> _THE TASK_:
Rewrite the part of the records that opens with the line containing "Where should I click to: Open Microsoft" and runs through the end of the records, changing "Sugars" to "Sodium" and leaving everything else as it is.

> _PROVIDED DATA_:
************
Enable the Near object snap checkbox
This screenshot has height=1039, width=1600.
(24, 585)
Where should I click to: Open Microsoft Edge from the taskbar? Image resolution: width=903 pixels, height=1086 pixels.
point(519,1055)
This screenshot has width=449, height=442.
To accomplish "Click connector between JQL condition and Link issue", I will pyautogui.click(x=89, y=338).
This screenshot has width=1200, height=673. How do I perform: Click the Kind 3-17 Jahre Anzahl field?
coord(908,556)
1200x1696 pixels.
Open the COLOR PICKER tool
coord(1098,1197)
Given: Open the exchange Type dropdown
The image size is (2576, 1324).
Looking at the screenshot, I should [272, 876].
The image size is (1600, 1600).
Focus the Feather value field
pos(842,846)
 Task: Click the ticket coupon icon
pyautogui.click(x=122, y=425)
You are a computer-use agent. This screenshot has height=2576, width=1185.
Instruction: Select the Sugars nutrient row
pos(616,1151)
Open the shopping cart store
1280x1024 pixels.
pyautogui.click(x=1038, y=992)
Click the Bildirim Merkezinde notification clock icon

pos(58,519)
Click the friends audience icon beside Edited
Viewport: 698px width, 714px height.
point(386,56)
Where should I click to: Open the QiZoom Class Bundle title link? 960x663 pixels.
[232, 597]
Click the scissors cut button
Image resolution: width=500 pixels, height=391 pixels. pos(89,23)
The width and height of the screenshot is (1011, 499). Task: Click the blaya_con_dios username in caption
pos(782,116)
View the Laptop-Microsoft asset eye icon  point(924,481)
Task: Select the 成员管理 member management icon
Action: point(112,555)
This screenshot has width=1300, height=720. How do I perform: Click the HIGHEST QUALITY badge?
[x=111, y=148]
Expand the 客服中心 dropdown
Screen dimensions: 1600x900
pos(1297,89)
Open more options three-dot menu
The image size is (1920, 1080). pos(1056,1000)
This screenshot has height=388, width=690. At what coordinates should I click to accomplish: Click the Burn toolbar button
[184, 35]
************
> _THE ANSWER_:
Where should I click to: Open Microsoft Edge from the taskbar? Image resolution: width=903 pixels, height=1086 pixels.
point(519,1055)
This screenshot has width=449, height=442.
To accomplish "Click connector between JQL condition and Link issue", I will pyautogui.click(x=89, y=338).
This screenshot has width=1200, height=673. How do I perform: Click the Kind 3-17 Jahre Anzahl field?
coord(908,556)
1200x1696 pixels.
Open the COLOR PICKER tool
coord(1098,1197)
Given: Open the exchange Type dropdown
The image size is (2576, 1324).
Looking at the screenshot, I should [272, 876].
The image size is (1600, 1600).
Focus the Feather value field
pos(842,846)
 Task: Click the ticket coupon icon
pyautogui.click(x=122, y=425)
You are a computer-use agent. This screenshot has height=2576, width=1185.
Instruction: Select the Sodium nutrient row
pos(616,1151)
Open the shopping cart store
1280x1024 pixels.
pyautogui.click(x=1038, y=992)
Click the Bildirim Merkezinde notification clock icon

pos(58,519)
Click the friends audience icon beside Edited
Viewport: 698px width, 714px height.
point(386,56)
Where should I click to: Open the QiZoom Class Bundle title link? 960x663 pixels.
[232, 597]
Click the scissors cut button
Image resolution: width=500 pixels, height=391 pixels. pos(89,23)
The width and height of the screenshot is (1011, 499). Task: Click the blaya_con_dios username in caption
pos(782,116)
View the Laptop-Microsoft asset eye icon  point(924,481)
Task: Select the 成员管理 member management icon
Action: point(112,555)
This screenshot has width=1300, height=720. How do I perform: Click the HIGHEST QUALITY badge?
[x=111, y=148]
Expand the 客服中心 dropdown
Screen dimensions: 1600x900
pos(1297,89)
Open more options three-dot menu
The image size is (1920, 1080). pos(1056,1000)
This screenshot has height=388, width=690. At what coordinates should I click to accomplish: Click the Burn toolbar button
[184, 35]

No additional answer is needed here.